> The request
Can you give every line of the material below as a numbered list, skipping blank lines and leaving the pictures out?

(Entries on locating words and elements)
::::

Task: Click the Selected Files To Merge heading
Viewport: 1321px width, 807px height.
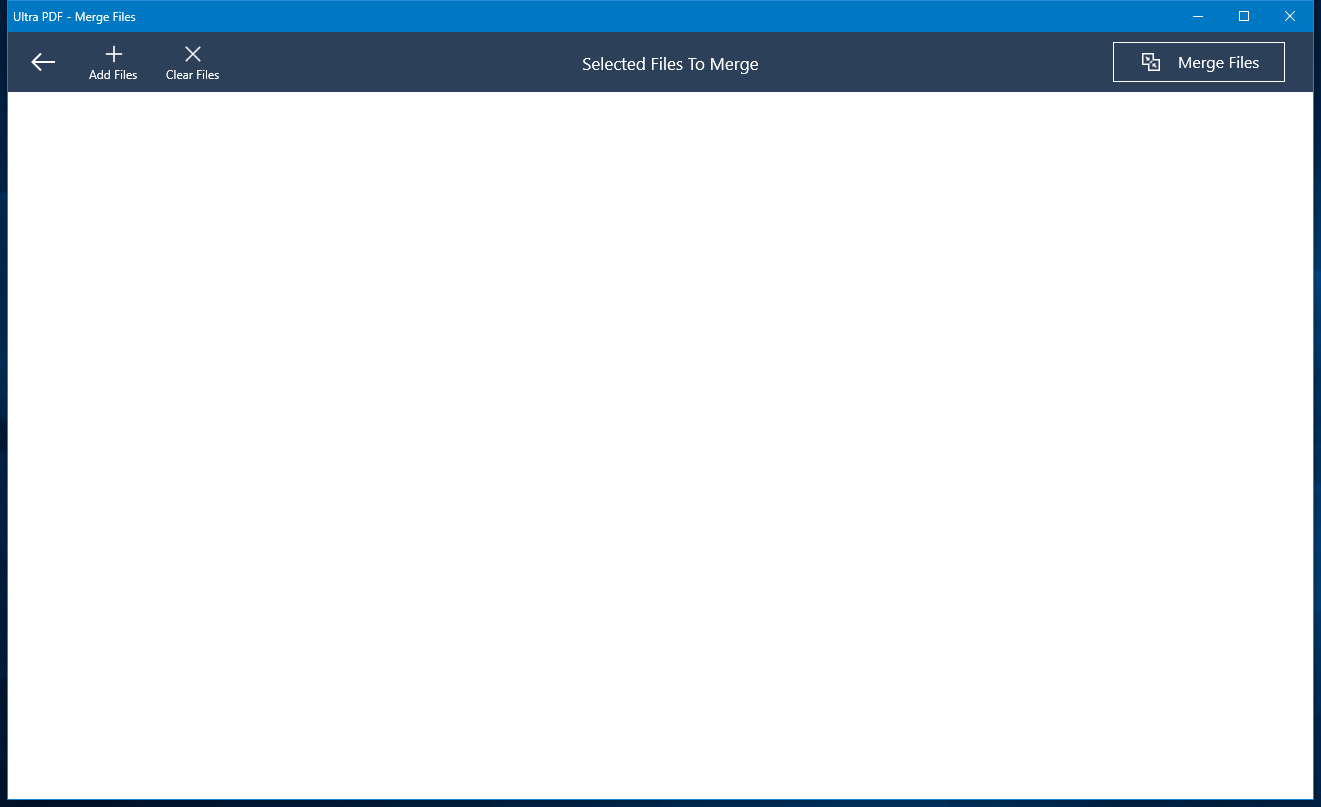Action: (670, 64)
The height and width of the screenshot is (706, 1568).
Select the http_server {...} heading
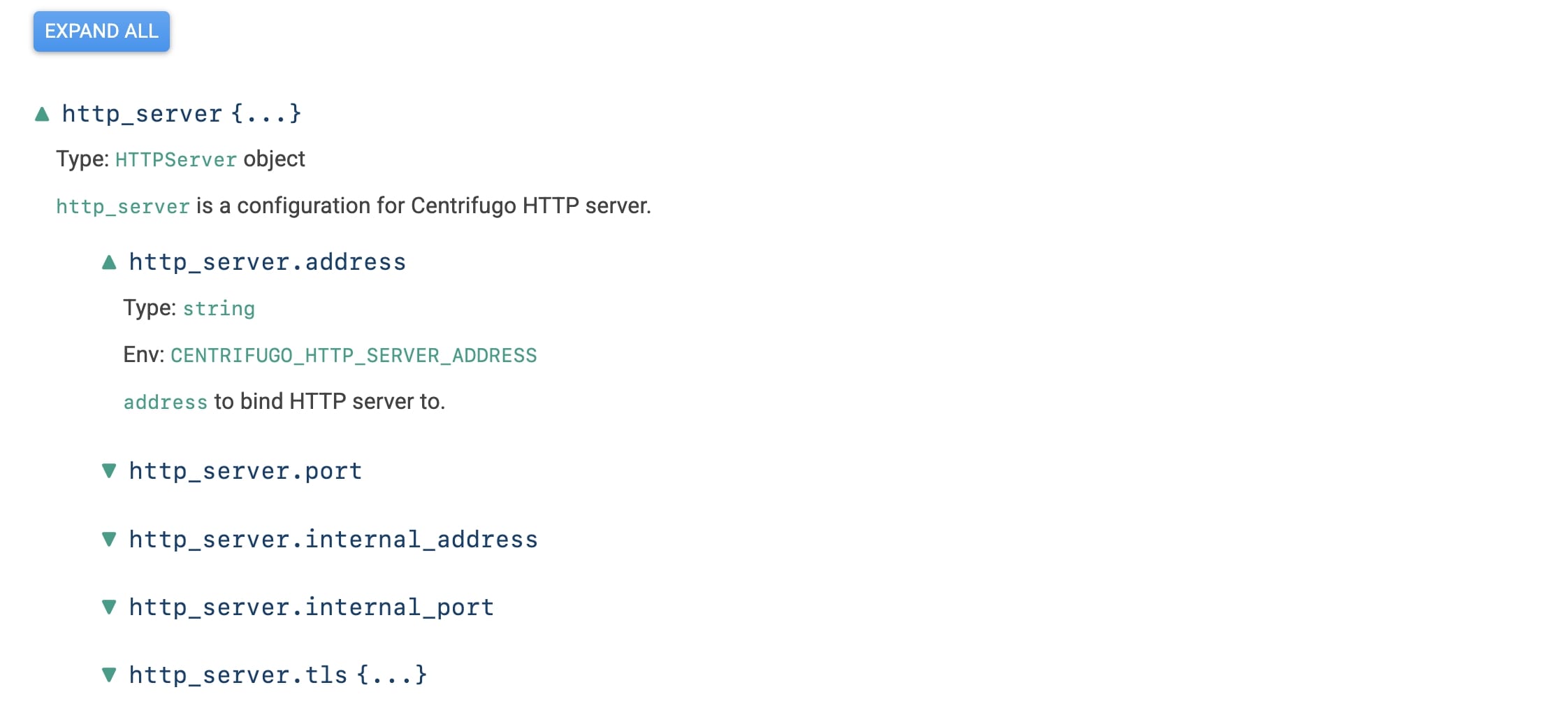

::::

> Reply to the task
1. Task: Click the Selected Files To Merge heading
2. Viewport: 1321px width, 807px height.
3. Action: (670, 64)
4. The height and width of the screenshot is (706, 1568).
5. Select the http_server {...} heading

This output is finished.